POST https://aiapiv2.pekpik.com/v1/chat/completions

OpenAI-compatible. Works with the official SDKs, LangChain, LlamaIndex, and any OpenAI-compatible client.

Terminal window
curl https://aiapiv2.pekpik.com/v1/chat/completions \
-H "Authorization: Bearer $PEKPIK_KEY" \
-H "Content-Type: application/json" \
-d '{
"model": "claude-opus-4-7",
"messages": [
{"role": "system", "content": "You are concise."},
{"role": "user", "content": "Explain HTTP/2 in one sentence."}
],
"temperature": 0.7,
"max_tokens": 512
}'
FieldDescription
modelModel ID (see Models).
messagesArray of {role, content}. Roles: system, user, assistant, tool.
streamtrue to receive server-sent token chunks.
temperature, top_pSampling controls.
max_tokensOutput cap.
tools, tool_choiceFunction / tool calling (where the model supports it).
response_formatStructured / JSON output (where supported).

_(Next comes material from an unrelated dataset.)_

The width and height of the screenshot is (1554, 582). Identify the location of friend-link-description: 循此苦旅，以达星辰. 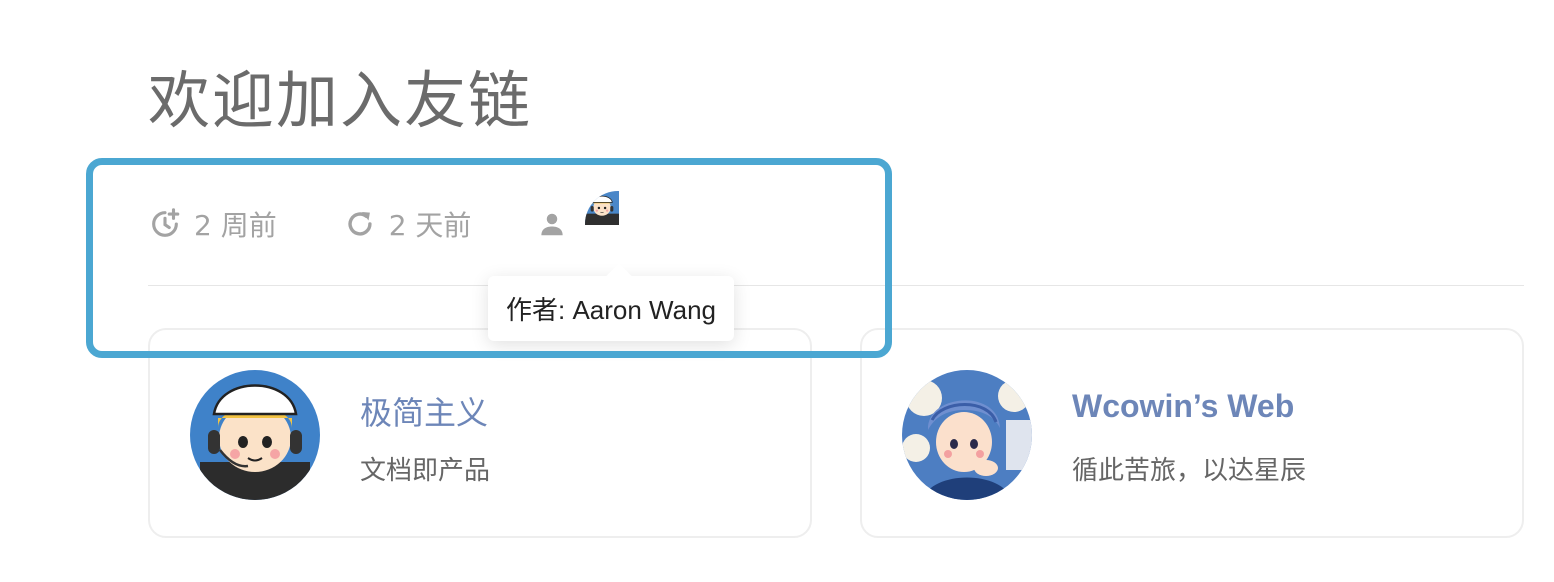
(1190, 471).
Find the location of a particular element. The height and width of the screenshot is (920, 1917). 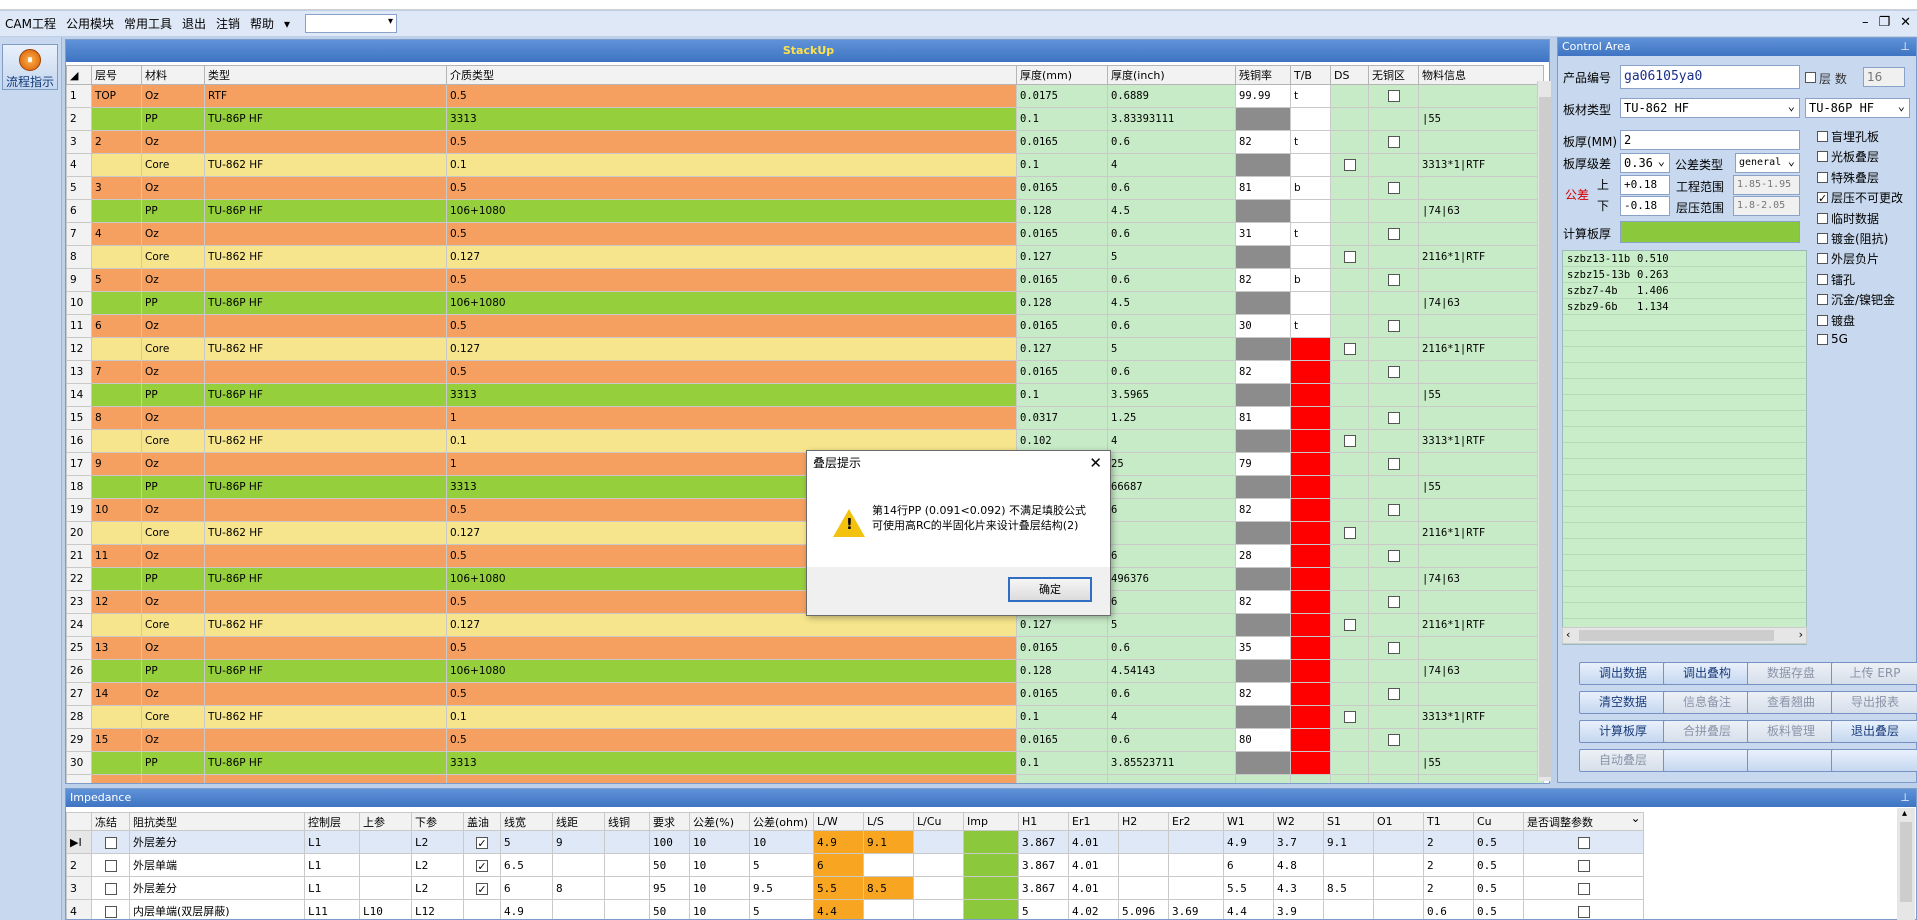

Feature support (vision, tools, structured output, streaming) mirrors the upstream model — nothing is stripped.

{
"id": "chatcmpl-...",
"object": "chat.completion",
"model": "claude-opus-4-7",
"choices": [
{ "index": 0, "message": { "role": "assistant", "content": "..." }, "finish_reason": "stop" }
],
"usage": { "prompt_tokens": 24, "completion_tokens": 18, "total_tokens": 42 }
}
  • For very large max_tokens, see provider-specific limits; the gateway may clamp to a safe ceiling on some pooled channels.
  • On a transient upstream failure the gateway automatically retries on another channel (see HA).